TO DO
Your reply should consist solely of the lines from the one containing "Agora 4 - Filosofie - comfort" through the end of the data, restated word for word.

Stored records

■ ■ ■

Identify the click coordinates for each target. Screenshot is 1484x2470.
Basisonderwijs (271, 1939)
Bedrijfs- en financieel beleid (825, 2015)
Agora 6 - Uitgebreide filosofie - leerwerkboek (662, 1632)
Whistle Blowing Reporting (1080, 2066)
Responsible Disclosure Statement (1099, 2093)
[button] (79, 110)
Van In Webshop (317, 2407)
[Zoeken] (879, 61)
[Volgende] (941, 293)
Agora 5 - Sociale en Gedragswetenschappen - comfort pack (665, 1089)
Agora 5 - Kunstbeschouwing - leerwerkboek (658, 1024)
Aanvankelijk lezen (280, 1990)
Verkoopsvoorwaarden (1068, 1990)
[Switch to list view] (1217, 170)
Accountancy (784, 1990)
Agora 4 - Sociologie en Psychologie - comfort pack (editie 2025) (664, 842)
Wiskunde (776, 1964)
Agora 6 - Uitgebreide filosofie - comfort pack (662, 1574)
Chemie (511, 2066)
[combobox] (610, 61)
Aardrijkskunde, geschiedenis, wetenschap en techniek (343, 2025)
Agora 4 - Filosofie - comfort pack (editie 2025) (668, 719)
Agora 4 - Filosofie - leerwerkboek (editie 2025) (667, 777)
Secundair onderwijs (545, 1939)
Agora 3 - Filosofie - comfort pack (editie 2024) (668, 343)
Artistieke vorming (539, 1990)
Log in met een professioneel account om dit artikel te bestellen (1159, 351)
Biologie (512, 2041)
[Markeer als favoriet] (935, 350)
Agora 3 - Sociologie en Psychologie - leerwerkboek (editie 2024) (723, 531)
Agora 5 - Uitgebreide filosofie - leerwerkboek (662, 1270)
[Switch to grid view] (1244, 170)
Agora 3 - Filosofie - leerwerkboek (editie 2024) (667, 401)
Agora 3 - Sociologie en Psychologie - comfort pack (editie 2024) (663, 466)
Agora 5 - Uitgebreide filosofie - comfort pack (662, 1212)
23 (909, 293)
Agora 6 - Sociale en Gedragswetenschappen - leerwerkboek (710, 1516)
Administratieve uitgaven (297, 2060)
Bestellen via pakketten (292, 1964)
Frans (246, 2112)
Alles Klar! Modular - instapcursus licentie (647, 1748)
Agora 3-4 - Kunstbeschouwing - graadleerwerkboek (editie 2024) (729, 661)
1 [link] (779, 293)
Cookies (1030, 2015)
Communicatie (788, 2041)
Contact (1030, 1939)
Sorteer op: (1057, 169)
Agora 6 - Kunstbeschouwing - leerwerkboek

■ ■ ■

RESULT
Agora 4 - Filosofie - comfort pack (editie 2025) (668, 719)
Agora 4 - Filosofie - leerwerkboek (editie 2025) (667, 777)
Secundair onderwijs (545, 1939)
Agora 3 - Filosofie - comfort pack (editie 2024) (668, 343)
Artistieke vorming (539, 1990)
Log in met een professioneel account om dit artikel te bestellen (1159, 351)
Biologie (512, 2041)
[Markeer als favoriet] (935, 350)
Agora 3 - Sociologie en Psychologie - leerwerkboek (editie 2024) (723, 531)
Agora 5 - Uitgebreide filosofie - leerwerkboek (662, 1270)
[Switch to grid view] (1244, 170)
Agora 3 - Filosofie - leerwerkboek (editie 2024) (667, 401)
Agora 3 - Sociologie en Psychologie - comfort pack (editie 2024) (663, 466)
Agora 5 - Uitgebreide filosofie - comfort pack (662, 1212)
23 (909, 293)
Agora 6 - Sociale en Gedragswetenschappen - leerwerkboek (710, 1516)
Administratieve uitgaven (297, 2060)
Bestellen via pakketten (292, 1964)
Frans (246, 2112)
Alles Klar! Modular - instapcursus licentie (647, 1748)
Agora 3-4 - Kunstbeschouwing - graadleerwerkboek (editie 2024) (729, 661)
1 [link] (779, 293)
Cookies (1030, 2015)
Communicatie (788, 2041)
Contact (1030, 1939)
Sorteer op: (1057, 169)
Agora 6 - Kunstbeschouwing - leerwerkboek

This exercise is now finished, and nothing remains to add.